Summary

We implemented and designed the general framework for the parallel version of the deep convolutional neural network (CNN) to explore the power of parallelism. We tried both OpenMP on Xeon Phi for CPU parallelism and CUDA on NVIDIA GTX 480 for GPU parallelism. We use C++ as the programming language and design an API to enable users specify their own structure of the CNNs while having the network running in parallelism. As a result, we managed to achieve around 30x speedup in OpenMP and 50x speedup in CUDA when training a huge CNN for images that were around 200x200; however, the parallel CNN framework was slower than our C++ sequential CNN when the image size was too small.

Background

Deep neural networks normally take very long time to train, and require large computation and memory overhead.
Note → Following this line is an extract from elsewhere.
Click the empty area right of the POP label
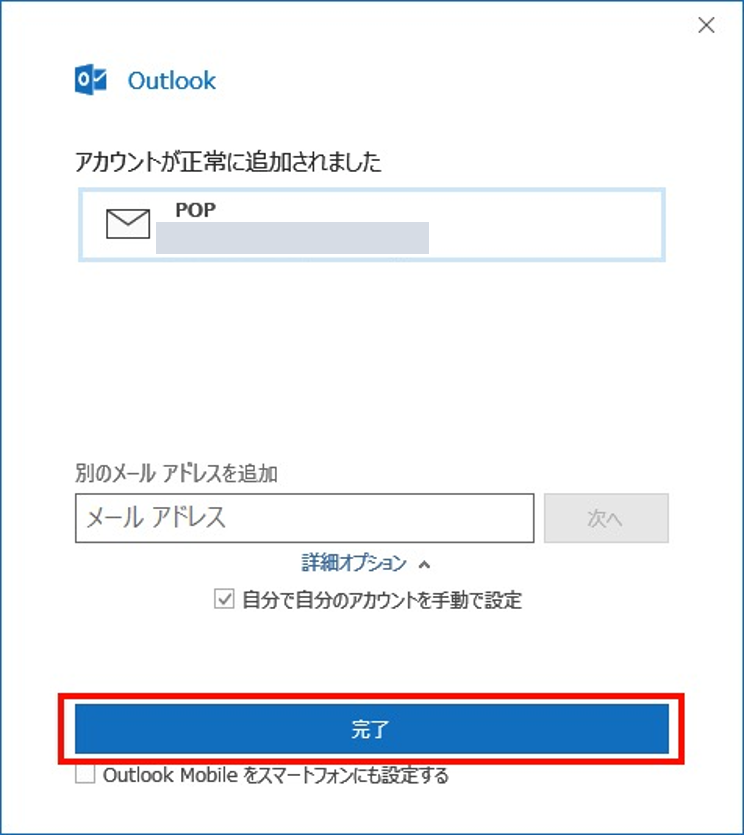 437,210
And parallelizing the computation could be of great help to accelerate the training phase and leads to feasibility of more complex network structures. Specifically, we will mainly explore the parallelism on convolutional networks that uses expensive convolutional matrix multiplication to form training features. For convolutional neural networks, there are several kinds of the layers to represent features, Fig 1 is an example of the convolutional neural network architecture, we denote subsampling as pooling here in this report [1]:

Input layer and output layer Input layer and output layer are important parts of the whole neural network, but are not computationally expensive as other layers. For input layer, the main work is loading data into the input matrix, and output layer is mainly calculating loss and gradient for previous layer. But they can also benefit from parallelism as well by having multiple threads loading data in parallel or calculating the loss/gradient in parallel.
Convolutional layers Convolutional layers apply a convolution operation to the input, passing the result to the next layer. And commonly convolutional layers would share weights, referred to as filters or weights banks, which reduces memory footprint and improves performance. This part is data-parallel and computationally expensive because the filter needs to be applied on every local region in the input matrix via matrix-matrix multiplication, which can greatly benefit from parallelism. There is also locality in the convolutional multiplication.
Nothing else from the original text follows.